Excluding the benefit of the deferred credit accretion, income tax expense and the effective tax rate for the three months ended March 31, 2026 were $3.3 million and 24.9%, respectively, compared to $3.9 million and 25.8%, respectively, for the three months ended March 31, 2025. Although pretax income increased for three months ended March 31, 2026, income tax expense decreased due to the lower effective tax rate in the period, which is primarily due to a lower state effective rate resulting from the impact of interest deduction on U.S. Treasury investment securities and excess tax benefits related to restricted stock awards vesting during the quarter.

During the three months ended March 31, 2026, the deferred credit balance decreased by $4.0 million, comprised of a decrease of $1.7 million related to accretion, which was recognized in income tax expense, and a decrease of $2.3 million related to purchase accounting adjustments. The ending balance of the deferred credit as of March 31, 2026 was $50.3 million.

We have recorded gross deferred tax assets primarily related to federal and state net operating loss carryforwards. In accordance with ASC 740 - Income Taxes, we assess the realizability of these deferred tax assets each reporting period by evaluating all available positive and negative evidence to determine whether it is more likely than not that some or all of the deferred tax assets will be realized.

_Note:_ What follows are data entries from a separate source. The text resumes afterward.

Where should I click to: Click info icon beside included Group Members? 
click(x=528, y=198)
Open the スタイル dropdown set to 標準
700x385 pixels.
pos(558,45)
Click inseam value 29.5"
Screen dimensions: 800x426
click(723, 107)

Based on this weighted evidence, management concluded that it is more likely than not that the net operating loss carryforwards, net of valuation allowances, recorded as of March 31, 2026 will be realized. As of March 31, 2026, we maintain a valuation allowance only for the portion of state net operating loss carryforwards likely to expire unused due to shorter carryforward periods. We will continue to monitor these assumptions going forward; any significant decline in actual results versus our projections may require an increase to the valuation allowance.